Here’s the full list of performances for Yankee starters this postseason:

Game Starter IP H R ER BB SO HR
AL WC Luis Severino 1/3 4 3 3 1 0 2
ALDS 1 Sonny Gray 3 1/3 3 3 3 4 2 1
ALDS 2 CC Sabathia 5 1/3 3 4 2 3 5 0
ALDS 3 Masahiro Tanaka 7 3 0 0 1 7 0
ALDS 4 Luis Severino 7 4 3 3 1 9 2
ALDS 5 CC Sabathia 4 1/3 5 2 2 0 9 0
ALCS 1 Masahiro Tanaka 6 4 2 2 1 3 0
ALCS 2 Luis Severino 4 2 1 1 2 0 1
ALCS 3 CC Sabathia 6 3 0 0 4 5 0
ALCS 4 Sonny Gray 5 1 2 1 2 4 0
ALCS 5 Masahiro Tanaka 7 3 0 0 1 8 0
TOTAL 55 1/3 35 20 17 20 52 6

In particular, if you hone in on the ALCS starts specifically, Yankee starters have pitched 28 innings, allowing five runs (four earned) on 13 hits and 10 walks with 20 strikeouts. That’s a 1.61 ERA.

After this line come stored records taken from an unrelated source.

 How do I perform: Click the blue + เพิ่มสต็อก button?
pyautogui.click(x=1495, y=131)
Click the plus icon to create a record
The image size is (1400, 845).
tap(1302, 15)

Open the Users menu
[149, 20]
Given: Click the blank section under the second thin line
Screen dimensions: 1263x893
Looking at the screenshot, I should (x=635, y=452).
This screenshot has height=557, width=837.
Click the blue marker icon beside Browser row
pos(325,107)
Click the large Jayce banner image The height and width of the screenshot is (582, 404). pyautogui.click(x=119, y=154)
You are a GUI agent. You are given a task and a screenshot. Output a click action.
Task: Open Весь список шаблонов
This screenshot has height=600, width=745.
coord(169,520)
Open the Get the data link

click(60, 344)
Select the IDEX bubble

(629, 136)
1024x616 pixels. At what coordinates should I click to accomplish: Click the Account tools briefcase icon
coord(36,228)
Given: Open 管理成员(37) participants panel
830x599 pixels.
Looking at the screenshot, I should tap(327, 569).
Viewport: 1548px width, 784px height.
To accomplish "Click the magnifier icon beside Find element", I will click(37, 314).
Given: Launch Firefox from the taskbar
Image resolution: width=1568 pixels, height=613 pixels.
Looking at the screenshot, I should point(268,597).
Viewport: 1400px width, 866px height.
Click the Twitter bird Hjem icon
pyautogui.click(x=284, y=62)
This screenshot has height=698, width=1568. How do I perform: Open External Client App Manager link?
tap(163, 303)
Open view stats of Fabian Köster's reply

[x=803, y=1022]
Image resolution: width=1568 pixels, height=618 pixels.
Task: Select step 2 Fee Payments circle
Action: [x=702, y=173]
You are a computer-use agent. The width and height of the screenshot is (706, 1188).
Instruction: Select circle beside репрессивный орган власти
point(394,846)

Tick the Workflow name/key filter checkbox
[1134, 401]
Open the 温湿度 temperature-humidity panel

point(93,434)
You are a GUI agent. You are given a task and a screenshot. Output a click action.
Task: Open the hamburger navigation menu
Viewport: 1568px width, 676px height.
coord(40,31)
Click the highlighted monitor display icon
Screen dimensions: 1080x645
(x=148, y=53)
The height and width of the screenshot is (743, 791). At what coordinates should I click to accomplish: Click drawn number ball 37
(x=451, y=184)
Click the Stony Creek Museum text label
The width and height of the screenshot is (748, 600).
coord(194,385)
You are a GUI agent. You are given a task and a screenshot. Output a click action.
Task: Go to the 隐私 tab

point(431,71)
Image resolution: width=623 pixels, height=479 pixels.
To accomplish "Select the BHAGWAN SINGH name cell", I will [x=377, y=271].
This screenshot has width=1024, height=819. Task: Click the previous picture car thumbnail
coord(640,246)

While the Yankees’ biggest weakness has become a strength, the Astros’ biggest weakness — the bullpen — has become an even bigger weakness. This is why the Yankees, who won 10 fewer games than the Astros during the regular season, are one win away from reaching the World Series and the Astros are not.